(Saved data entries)
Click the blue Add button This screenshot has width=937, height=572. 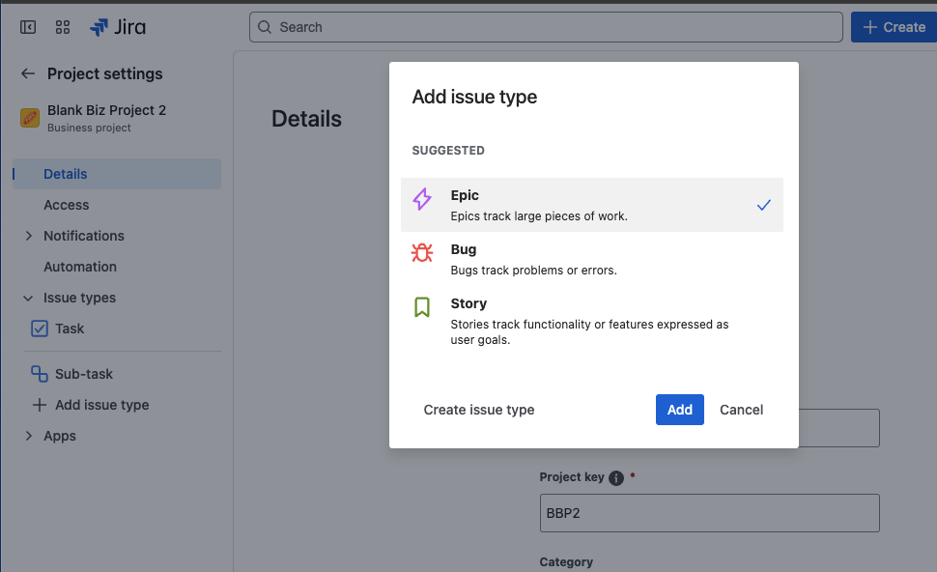[679, 410]
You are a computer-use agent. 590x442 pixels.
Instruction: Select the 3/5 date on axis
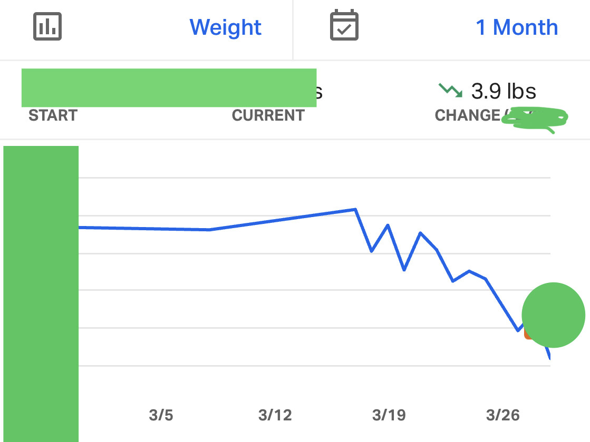(161, 415)
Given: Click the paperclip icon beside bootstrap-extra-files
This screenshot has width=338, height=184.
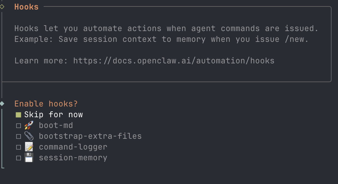Looking at the screenshot, I should tap(29, 136).
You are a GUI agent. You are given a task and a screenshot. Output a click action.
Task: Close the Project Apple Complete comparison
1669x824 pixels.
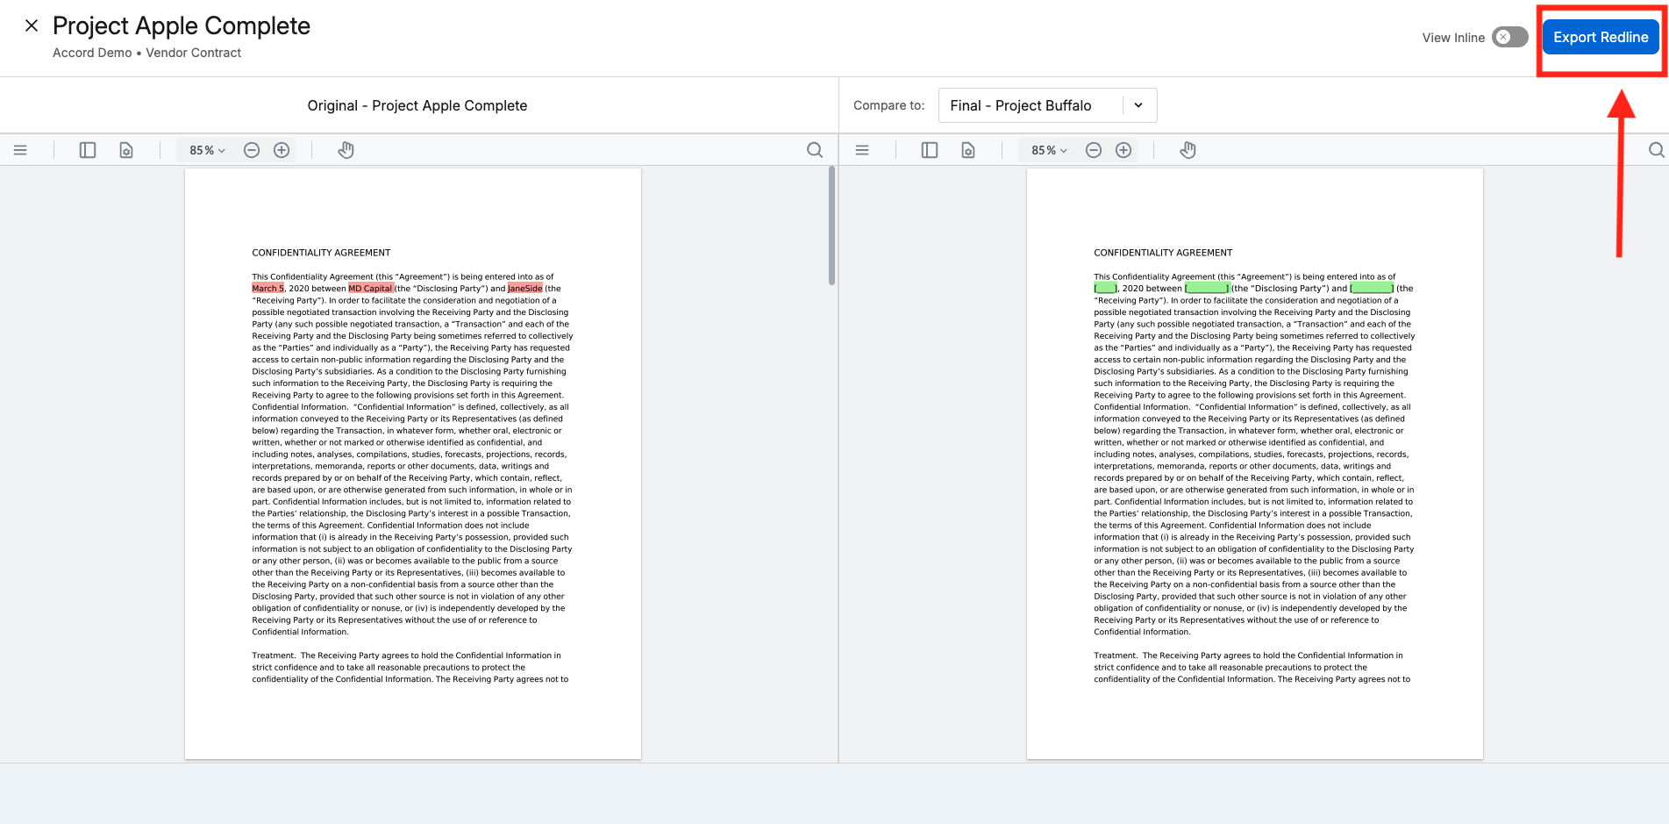click(x=32, y=25)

**What the task requires:** Filter the entries above and keep only the lines with the word "agent".

**Expected answer:**
You are a computer-use agent. 590x442 pixels.
You are a GUI agent. You are given a task and a screenshot. Output a click action.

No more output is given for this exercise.